* Work instructions
Carry on the article about the Pittsburgh Dad web series, picking up right after its final sentence.

* Document excerpt
- Title from opening sequence, used from 2011 to mid-2018
- Born: Curt Wootton January 22, 1979 (age 47) Fairmont, West Virginia, U.S.
- Occupation: Comedian

YouTube information
- Channel: Pittsburgh Dad;
- Years active: 2011-present
- Genre: Comedy
- Subscribers: 274 thousand
- Views: 77 million
- Website: pghdad.com

= Pittsburgh Dad =

US web series

Pittsburgh Dad is an online series of short films featuring the observations of a blue-collar father from Pittsburgh who speaks with a thick Pittsburghese dialect. The web series was created by Chris Preksta and Curt Wootton in 2011. Wootton plays the namesake character of Pittsburgh Dad in the series.

==Background==

The title character watching the Pittsburgh Penguins. Note the character's stereotypical Pittsburgh glasses and facial hair, along with the Iron City Brewing Company sign in the background.

Preksta, a native of Munhall, Pennsylvania and a graduate of Point Park University and Pittsburgh Filmmakers, serves as director. Wootton, a native of Greensburg, Pennsylvania who graduated from West Virginia University, plays the "Pittsburgh Dad". Wootton and Preksta met on the set of the 2005 web series Captain Blasto. They later collaborated on The Mercury Men for the Syfy network, where Wootton entertained the crew with a character based on his own father, Keith, emulating the thick Western Pennsylvania accent of his youth. The Pittsburgh Post-Gazette describes the character as "Archie Bunker from Dahntahn or S'Liberty or Little Warshington," referencing Pittsburgh locales.

Each episode lasts about two to nine minutes and opens with a piano theme song reminiscent of the intro to another Pittsburgh-based program, Mister Rogers' Neighborhood. Each show features the Pittsburgh Dad delivering soliloquies on topics including "grass clippings," "freeze pops," and "jagoffs in Baltimore/Philadelphia," all punctuated by an exaggerated laugh track, which would eventually be removed.

* Provided data
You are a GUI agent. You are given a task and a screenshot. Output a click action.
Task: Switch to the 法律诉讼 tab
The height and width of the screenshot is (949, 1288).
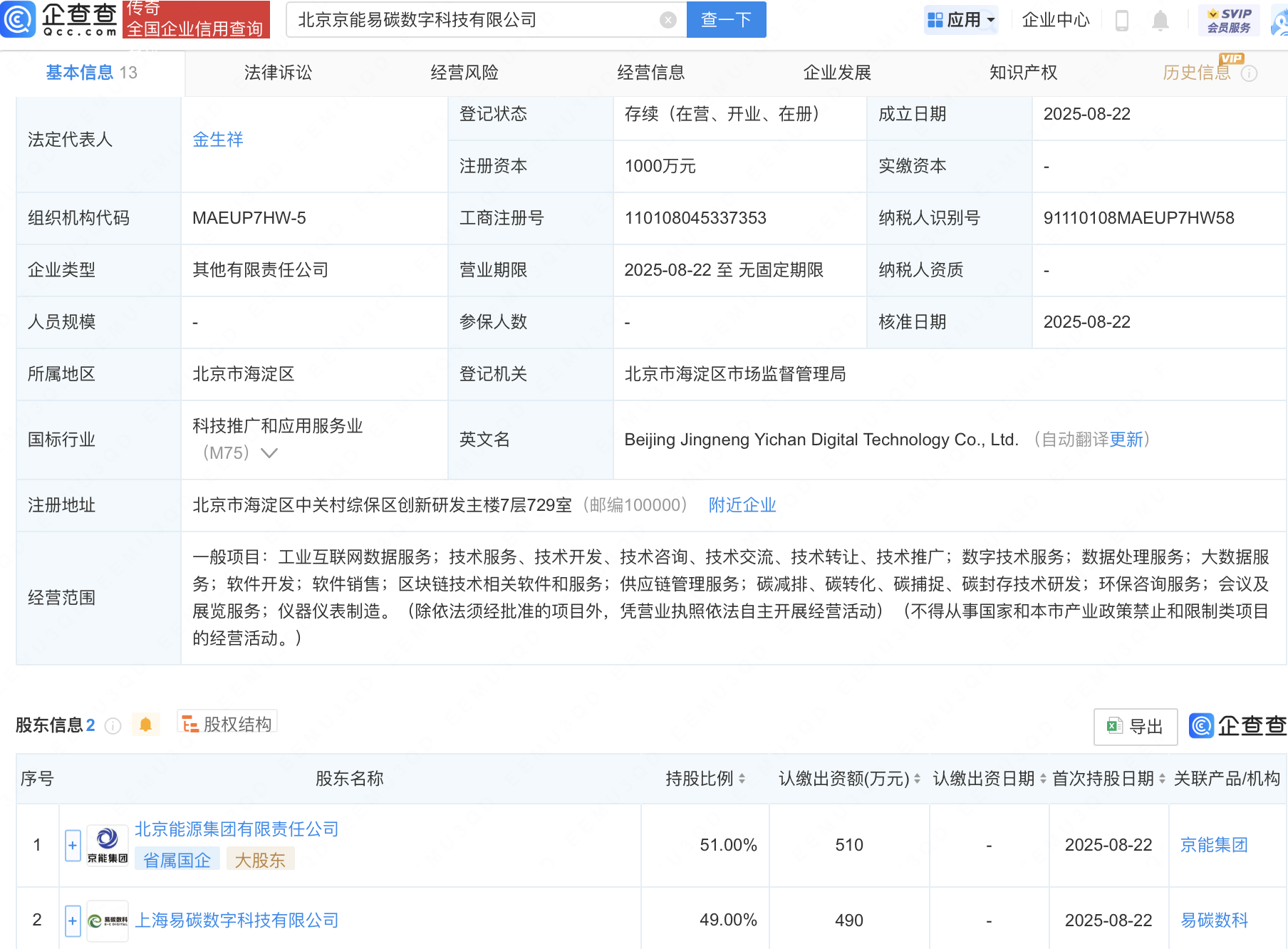(278, 73)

* Result of the exercise
The idiosyncrasies of the Pittsburgh dialect plays a large role in the show, including such regional words as "yinz," which means "you (plural)"; "nebby", which describes a nosy person; and "redd up", an idiomatic phrase (imported from Scots into regional American English) which means to clean up and/or to make a space orderly.

On February 11, 2019, Keith Wootton, the father of Curt Wootton and one of the major inspirations for the series, died.

==Reception==
The first several episodes were recorded "just for fun" on an iPhone, with the intended audience only the two men's families and friends. It quickly became an Internet hit, generating 3 million YouTube views within 6 months. The series appeals to both current and ex-Pittsburghers, many of whom relate to the character's speech patterns and temperament.

In 2011, the Pittsburgh Post-Gazette named it the 3rd best internet video of the year.

In November 2012, both Preksta and Wootton were hosts and guests of the annual Three Rivers Film Festival in Pittsburgh.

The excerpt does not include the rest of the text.